## Source information

☆ ☆ ☆ ☆ ☆ ☆ ☆

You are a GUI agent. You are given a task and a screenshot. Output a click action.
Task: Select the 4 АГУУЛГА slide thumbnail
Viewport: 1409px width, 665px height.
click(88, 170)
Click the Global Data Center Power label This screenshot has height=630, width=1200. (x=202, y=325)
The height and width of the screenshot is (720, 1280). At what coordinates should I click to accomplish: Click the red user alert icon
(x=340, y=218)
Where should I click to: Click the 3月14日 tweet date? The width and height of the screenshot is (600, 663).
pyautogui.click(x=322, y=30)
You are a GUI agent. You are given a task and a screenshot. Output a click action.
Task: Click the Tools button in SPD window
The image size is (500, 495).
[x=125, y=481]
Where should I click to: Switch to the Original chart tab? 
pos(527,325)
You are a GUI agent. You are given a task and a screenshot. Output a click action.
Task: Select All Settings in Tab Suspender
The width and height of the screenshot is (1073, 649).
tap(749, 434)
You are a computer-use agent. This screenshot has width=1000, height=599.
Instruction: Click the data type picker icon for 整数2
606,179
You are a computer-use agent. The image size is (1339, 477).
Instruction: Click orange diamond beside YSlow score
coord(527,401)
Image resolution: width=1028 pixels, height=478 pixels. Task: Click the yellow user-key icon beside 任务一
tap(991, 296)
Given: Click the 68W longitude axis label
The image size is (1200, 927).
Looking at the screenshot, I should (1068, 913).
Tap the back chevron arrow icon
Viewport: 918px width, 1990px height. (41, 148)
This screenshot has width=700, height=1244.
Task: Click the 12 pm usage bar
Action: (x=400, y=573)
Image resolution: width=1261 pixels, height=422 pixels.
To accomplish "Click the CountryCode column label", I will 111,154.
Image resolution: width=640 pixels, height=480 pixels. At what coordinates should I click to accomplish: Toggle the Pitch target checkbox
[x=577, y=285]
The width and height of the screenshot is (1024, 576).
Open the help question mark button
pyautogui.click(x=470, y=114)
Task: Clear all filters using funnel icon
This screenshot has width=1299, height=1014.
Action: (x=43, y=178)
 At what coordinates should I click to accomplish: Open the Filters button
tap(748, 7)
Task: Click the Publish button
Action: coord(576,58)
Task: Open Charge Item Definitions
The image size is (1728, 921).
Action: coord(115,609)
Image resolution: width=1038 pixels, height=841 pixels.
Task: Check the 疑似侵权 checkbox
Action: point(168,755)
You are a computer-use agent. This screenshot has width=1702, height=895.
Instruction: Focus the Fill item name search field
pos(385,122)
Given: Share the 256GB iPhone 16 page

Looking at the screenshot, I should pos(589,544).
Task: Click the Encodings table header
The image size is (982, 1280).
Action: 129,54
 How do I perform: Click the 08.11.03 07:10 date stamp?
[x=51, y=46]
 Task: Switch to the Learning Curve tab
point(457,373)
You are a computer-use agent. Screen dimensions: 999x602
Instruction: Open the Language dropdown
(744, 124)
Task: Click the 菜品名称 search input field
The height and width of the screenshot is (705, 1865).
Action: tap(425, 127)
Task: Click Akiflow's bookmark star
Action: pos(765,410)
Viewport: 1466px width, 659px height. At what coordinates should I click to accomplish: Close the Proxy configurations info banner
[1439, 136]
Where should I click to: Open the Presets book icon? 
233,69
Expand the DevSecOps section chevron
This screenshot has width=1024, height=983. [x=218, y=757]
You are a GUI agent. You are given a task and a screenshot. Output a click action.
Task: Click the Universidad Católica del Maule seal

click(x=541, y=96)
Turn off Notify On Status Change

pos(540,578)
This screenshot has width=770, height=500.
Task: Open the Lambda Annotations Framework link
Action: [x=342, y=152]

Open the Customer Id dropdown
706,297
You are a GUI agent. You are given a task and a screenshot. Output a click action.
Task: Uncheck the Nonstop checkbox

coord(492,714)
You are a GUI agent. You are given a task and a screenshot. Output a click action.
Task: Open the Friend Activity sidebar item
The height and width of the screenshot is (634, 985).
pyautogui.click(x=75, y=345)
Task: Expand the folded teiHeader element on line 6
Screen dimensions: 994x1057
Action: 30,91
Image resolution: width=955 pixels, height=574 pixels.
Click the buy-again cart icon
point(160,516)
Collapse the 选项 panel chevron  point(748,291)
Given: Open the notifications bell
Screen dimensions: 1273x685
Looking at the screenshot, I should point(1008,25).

☆ ☆ ☆ ☆ ☆ ☆ ☆

## Required action
What the task asks for is a word-for-word repeat of the lines above, from the first through the one containing "Task: Click the Tools button in SPD window".

## Written response
You are a GUI agent. You are given a task and a screenshot. Output a click action.
Task: Select the 4 АГУУЛГА slide thumbnail
Viewport: 1409px width, 665px height.
click(88, 170)
Click the Global Data Center Power label This screenshot has height=630, width=1200. (x=202, y=325)
The height and width of the screenshot is (720, 1280). At what coordinates should I click to accomplish: Click the red user alert icon
(x=340, y=218)
Where should I click to: Click the 3月14日 tweet date? The width and height of the screenshot is (600, 663).
pyautogui.click(x=322, y=30)
You are a GUI agent. You are given a task and a screenshot. Output a click action.
Task: Click the Tools button in SPD window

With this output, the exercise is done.